-- begin SELECTED EXCERPT --

Sunday September 3 - Saturday, September 9, 1848

Great Salt Lake City, Utah

Wagons which were part of the advance companies of the 1848 pioneers continued to arrive in the valley.

Near Pacific Springs, Wyoming:

As Brigham Young's company was resting near Pacific Springs, two families arrived from the west. They were the families of James and Richard Shockley, who had journeyed to the Salt Lake Valley during the previous year. The Shockleys informed Brigham Young that they were going to Missouri. Thomas Bullock recorded: "President Young gave them a very severe lecture on their going to serve the Devil, among our enemies. On finishing [Brigham] told them to go in peace, but never to return to the Valley, until they knew they were Saints indeed." He gave them 25 pounds of meal to help them in the journey. Also during the day, three men, James Vance, Richard Norwood, and John Garr, arrived from the valley with three wagons to help the pioneers on their journey to the valley.

On Monday the pioneers were again on the move. Traveling during the week was pleasant, but the night were cold. Ice was found on their water each morning. The landscape was barren with "dwarf sage, occasionally interspersed with tufts of grass."

On Thursday they reached the Green River. The 1847 pioneers who were making the journey again, this time with their families, recalled how terrible the mosquitoes had been at this location during the previous year in early July. Thankfully, this season they were not a problem. The wagons forded across Green River which came up to the bellies of the oxen. In the afternoon, they met several men from the valley, including Addison Everett, with four wagons and cattle to help the pioneers.

On Friday as they traveled, a heavy rain fell upon them. Thomas Bullock wrote: "A heavy shower of rain & hail passed over us, all the way we were on the Flat after crossing the first ravine to near our Camp grounds, making the road a perfect pool for a long distance & all the ground very muddy & slippery. The River was deep, the Cattle having to swim across to feed."

Brigham Young's company ended the week camped on Black's Fork near some cotton wood trees, willows, and plenty of grass. They were only thirty miles east of Fort Bridger, and 143 miles from the Salt Lake Valley. They could see the Uinta mountain tops covered with Snow.

-- end SELECTED EXCERPT --

◆ SHORT TASK A ◆
In the rows running from the line with "Task: Click the" through the line with "Action: coord(875,34)", change "section marker" to "heading label". Reproduce only those lines, with everything else unchanged.

-- begin STORED ROWS --

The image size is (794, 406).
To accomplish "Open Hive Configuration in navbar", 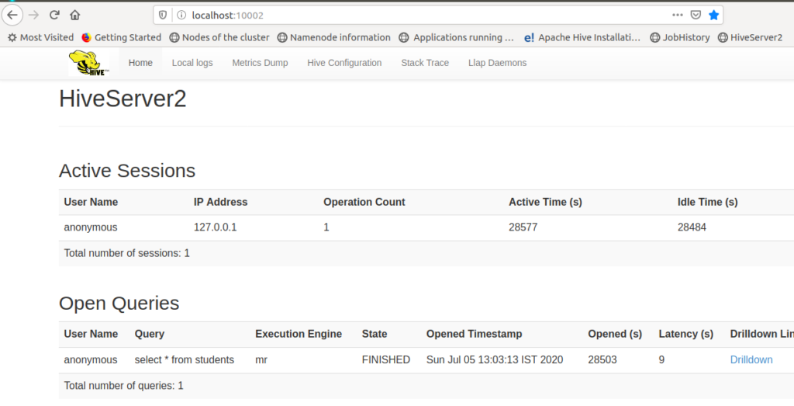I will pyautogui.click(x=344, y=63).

-- end STORED ROWS --
-- begin STORED ROWS --

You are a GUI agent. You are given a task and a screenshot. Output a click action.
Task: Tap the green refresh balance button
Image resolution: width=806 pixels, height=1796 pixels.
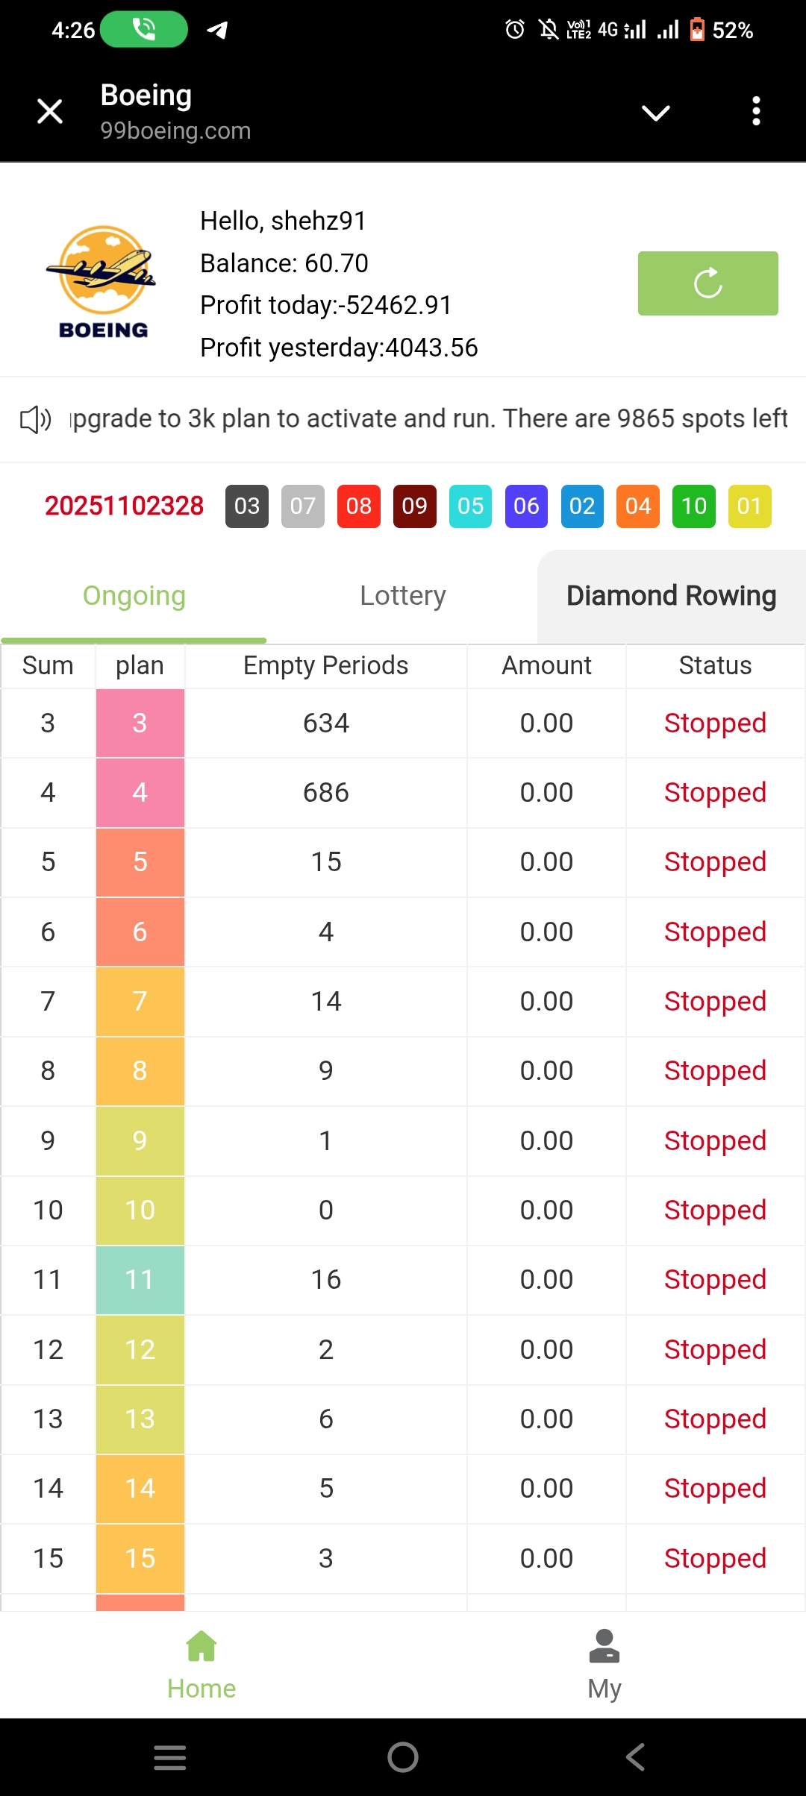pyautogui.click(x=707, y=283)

-- end STORED ROWS --
-- begin STORED ROWS --

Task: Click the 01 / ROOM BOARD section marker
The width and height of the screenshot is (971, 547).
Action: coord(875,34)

-- end STORED ROWS --

◆ SHORT TASK B ◆
Answer these from the account of the 1848 pioneer week:
(i) How many pounds of meal did Brigham Young give the Shockley families?
(ii) How deep was the Green River where the wagons forded it?
(iii) How many miles from the Salt Lake Valley was Brigham Young's company camped at the end of the week?

◆ TASK RESPONSE A ◆
Task: Click the 01 / ROOM BOARD heading label
The width and height of the screenshot is (971, 547).
Action: coord(875,34)

◆ TASK RESPONSE B ◆
(i) 25 pounds.
(ii) It came up to the bellies of the oxen.
(iii) 143 miles.